When I'm looking something up, I tend to search both, separately, anyway (using the firefox searchbar), so it's a to be expected user behaviour anyway.

Posted by: MatGB at January 24, 2007 12:09 PM

Boring. Get over your hostility to Wikipedia. It makes you look peevish. Did somebody once edit one of your contributions and you could not stand to be corrected?

Posted by: RP at January 24, 2007 07:10 PM

"...it can horde outlinks like Scrooge..."

Genghis Khan had a horde, Scrooge had a hoard.

Posted by: Alan at January 27, 2007 01:51 AM

MatGB: Maybe. But it brings up complicated issues of favoritism.

Alan: Thanks, I've fixed it. I'm terrible at proofreading. Sadly, spellcheck doesn't do anything to help catch such errors.

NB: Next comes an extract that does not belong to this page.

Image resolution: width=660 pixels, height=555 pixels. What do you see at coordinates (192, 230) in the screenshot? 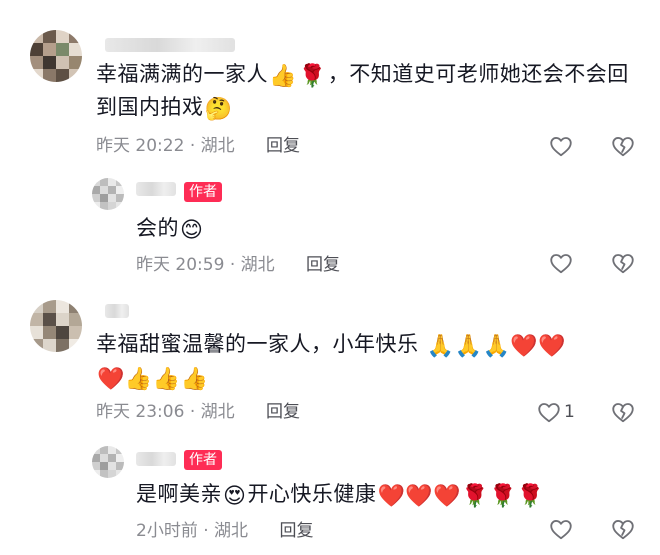
I see `smile-emoji: 😊` at bounding box center [192, 230].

Posted by: Seth Finkelstein at January 27, 2007 01:58 AM

I have cited this article in my blog: Wikipedia and Academia Hit News Headlines Again http://lit2542006.blogspot.com/2007/02/wikipedia-and-academia-hit-news.html#links

Posted by: Mohamed Taher at February 18, 2007 11:26 PM

I have a reply to the comment made by RP.
My reaction is about Wiki and its 'contributors.' I had terrible experiences with un-qualified / un-ethical practices of editing my stuff. Those who had no idea of my subject or specialization, walked in, and boldly deleted my content. No discussion and no talk was felt necessary. Permission to edit by any walkie-talkie is the birth right; you don't even need to be a registered user, that is worst part of this often cited reference tool. Even those who are registered need not show their original name or full name!!!